The field of this invention is that of electrical heaters and the invention relates more particularly to self-regulating heaters having electrical resistance heater elements of a ceramic material of positive temperature coefficient of resistivity and to early fuel evaporation systems for automotive engines using such heaters.
Conventional early fuel evaporation (EFE) systems for automotive engines incorporate electrical heaters for heating the air-fuel mixture passing to the engine during the engine warm-up period, thereby to enhance fuel evaporation on a cold day to assure smooth engine starting or to reduce exhaust pollution emissions. The heaters usually incorporate electrical resistance heater elements of a thin disc shape formed of a ceramic material or positive temperature coefficient of resistivity and the ceramic material is usually adapted to display a sharp increase in resistance when the heater self-heats above a particular transition temperature. The transition temperature is usually on the order of 80.degree.-180.degree. C. and is characteristic of the selected ceramic material. Such heater elements are self-regulating in that they display progressively increasing resistance and reduced heat output as the heater temperature increases until the heater temperature stabilizes at the level where the reduced rate of heat output from the element is balanced by the rate of heat dissipation from the element.
In certain well known EFE systems, the heater includes a metal radiator having one heat-transferring side provided with heat-distributing rods or fins. The heater is mounted in an automotive fuel supply system so that the heat-transferring side of the radiator is disposed in heat-transfer relation to the air-fuel mixture being passed through the system to the engine. Typically, the heater is mounted in the intake manifold of the engine beneath the air-fuel supply passage of the carburetor so that any unvaporized fuel droplets which enter the intake manifold tend to fall on the heat-transferring side of the radiator and so that the air-fuel mixture fed into the intake manifold from the carburetor passes over the rods or fins on the radiator. In that known type of heater device, the thin ceramic heater disc elements are located on an opposite, heat-receiving side of the radiator member so that the heat generated by the elements is transmitted through the metal radiator member to heat the air-fuel mixture passing through the intake manifold. Usually, one flat side of each of the thin ceramic heater discs is secured in electrically and thermally conducting relation to the heat-receiving side of the radiator and the radiator is connected to electrical ground. Electrical terminal means then engage the respective opposite sides of the heater discs for electrically connecting the resistance heater elements in parallel relation to each other.

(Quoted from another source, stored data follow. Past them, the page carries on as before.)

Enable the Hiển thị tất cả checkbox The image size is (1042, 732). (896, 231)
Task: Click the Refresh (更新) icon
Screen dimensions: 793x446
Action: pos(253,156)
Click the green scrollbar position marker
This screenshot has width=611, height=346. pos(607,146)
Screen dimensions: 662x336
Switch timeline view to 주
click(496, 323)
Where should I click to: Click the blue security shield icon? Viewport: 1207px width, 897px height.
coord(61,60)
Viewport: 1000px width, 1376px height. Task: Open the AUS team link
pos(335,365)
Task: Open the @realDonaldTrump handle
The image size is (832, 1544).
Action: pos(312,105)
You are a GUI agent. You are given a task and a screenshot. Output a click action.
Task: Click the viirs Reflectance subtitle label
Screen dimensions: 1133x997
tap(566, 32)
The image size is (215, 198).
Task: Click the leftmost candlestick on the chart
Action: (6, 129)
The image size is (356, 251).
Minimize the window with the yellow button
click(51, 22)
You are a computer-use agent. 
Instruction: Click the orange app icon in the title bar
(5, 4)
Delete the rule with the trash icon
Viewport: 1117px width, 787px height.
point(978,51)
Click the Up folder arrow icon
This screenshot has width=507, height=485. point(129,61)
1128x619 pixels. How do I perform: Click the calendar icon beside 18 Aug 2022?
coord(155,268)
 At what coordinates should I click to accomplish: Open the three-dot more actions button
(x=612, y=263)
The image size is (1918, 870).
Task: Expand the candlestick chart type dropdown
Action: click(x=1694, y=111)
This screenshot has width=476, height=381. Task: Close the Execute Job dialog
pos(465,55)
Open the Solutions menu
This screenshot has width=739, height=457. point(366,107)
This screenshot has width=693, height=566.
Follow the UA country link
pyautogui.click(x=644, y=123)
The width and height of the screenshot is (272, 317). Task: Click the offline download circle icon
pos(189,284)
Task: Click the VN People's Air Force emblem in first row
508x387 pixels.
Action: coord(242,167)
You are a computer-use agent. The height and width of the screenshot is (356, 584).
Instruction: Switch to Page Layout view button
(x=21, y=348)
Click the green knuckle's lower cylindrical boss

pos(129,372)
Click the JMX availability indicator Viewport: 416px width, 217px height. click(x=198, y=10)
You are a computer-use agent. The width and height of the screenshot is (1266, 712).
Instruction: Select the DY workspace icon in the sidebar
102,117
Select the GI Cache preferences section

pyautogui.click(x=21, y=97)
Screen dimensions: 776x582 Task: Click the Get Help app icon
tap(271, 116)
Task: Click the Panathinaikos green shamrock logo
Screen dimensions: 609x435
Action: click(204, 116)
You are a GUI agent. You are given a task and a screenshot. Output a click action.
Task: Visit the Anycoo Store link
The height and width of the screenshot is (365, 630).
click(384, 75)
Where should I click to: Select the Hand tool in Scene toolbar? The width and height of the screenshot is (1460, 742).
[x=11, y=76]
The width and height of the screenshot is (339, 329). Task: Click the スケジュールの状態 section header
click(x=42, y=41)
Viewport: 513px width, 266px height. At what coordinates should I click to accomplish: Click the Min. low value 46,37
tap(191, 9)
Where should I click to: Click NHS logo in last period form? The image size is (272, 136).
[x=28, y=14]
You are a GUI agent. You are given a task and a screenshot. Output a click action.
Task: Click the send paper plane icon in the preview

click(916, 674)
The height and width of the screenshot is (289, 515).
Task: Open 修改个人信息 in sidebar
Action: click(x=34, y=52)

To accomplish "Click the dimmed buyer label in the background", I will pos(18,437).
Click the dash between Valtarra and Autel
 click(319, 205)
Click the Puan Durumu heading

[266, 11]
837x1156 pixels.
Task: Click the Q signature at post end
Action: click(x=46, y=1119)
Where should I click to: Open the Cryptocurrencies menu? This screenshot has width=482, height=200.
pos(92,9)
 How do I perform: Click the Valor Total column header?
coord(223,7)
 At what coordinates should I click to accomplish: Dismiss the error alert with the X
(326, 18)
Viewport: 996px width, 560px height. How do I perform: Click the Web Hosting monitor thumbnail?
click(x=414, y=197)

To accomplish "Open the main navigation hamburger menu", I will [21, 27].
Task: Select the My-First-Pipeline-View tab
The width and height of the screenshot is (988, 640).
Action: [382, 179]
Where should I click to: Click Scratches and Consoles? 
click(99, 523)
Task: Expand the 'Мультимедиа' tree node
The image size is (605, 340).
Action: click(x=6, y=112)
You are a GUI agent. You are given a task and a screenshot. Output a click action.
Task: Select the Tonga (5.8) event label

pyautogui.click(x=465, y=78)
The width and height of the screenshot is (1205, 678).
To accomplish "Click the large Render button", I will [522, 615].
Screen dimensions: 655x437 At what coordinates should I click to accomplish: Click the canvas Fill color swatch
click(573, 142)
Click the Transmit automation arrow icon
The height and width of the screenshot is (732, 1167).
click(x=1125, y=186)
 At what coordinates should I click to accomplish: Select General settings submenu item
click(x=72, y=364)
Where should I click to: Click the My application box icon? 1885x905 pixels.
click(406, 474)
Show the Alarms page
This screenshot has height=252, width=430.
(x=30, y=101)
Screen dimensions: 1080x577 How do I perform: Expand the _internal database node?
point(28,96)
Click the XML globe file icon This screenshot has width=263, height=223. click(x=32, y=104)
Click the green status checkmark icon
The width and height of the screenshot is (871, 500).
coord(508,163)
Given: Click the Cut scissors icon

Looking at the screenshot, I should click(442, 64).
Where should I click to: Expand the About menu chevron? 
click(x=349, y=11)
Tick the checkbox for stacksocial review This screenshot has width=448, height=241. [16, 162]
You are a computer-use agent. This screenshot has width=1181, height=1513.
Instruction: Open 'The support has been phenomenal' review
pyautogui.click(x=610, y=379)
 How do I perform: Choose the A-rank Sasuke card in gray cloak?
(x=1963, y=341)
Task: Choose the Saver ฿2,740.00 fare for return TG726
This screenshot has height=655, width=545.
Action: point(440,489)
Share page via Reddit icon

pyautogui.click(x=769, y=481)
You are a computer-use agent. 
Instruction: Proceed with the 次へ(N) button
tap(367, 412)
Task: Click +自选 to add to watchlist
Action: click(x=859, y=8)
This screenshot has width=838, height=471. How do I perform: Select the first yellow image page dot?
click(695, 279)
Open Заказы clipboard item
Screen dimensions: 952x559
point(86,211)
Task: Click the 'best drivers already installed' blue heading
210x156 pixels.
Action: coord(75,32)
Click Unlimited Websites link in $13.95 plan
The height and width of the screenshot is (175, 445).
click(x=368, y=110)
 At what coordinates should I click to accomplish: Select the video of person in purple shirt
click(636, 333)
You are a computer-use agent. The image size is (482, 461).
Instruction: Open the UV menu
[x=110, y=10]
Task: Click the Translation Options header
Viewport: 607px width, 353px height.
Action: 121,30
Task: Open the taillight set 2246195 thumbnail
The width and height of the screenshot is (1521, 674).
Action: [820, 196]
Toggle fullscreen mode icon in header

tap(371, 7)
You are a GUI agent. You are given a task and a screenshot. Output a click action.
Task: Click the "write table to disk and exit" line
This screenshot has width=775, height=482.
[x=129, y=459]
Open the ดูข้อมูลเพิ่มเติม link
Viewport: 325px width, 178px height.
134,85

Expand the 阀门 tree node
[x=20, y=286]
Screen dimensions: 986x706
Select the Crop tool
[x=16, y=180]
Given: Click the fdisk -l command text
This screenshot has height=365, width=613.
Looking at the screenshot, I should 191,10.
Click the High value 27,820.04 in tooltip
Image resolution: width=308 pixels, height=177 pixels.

In that arrangement, the heaters are conveniently energized from the battery or generator power source of the automotive engine when the engine is started by closing of the ignition switch and are adapted to provide a desired heating effect to the air-fuel mixture during cold weather to achieve smooth engine performance during start up. The heating effect also serves to reduce emission of pollutants such as unburned hydrocarbons from the engine exhaust.
However, it is found that the noted heaters impose a significant load on the power supply capacity of the automotive engine during the engine start-up period. This is particularly true in that provision has to be made to reserve a sufficient part of the power supply capacity to meet the peak current demand by the heaters when they are in their high current mode as initial engine starting occurs while also adapting the power supply system to meet the needs of many other electrically-operated automobile components.
It is an object of this invention to provide a novel and improved self-regulating heater device; to provide such a heater device which is particularly adapted for use in an early fuel evaporation system for an automotive engine; to provide such a heater device which is adapted to provide a desired heating effect with reduced peak current demand characteristics; and to provide a novel and improved fuel supply system for an automotive engine utilizing such a heater device.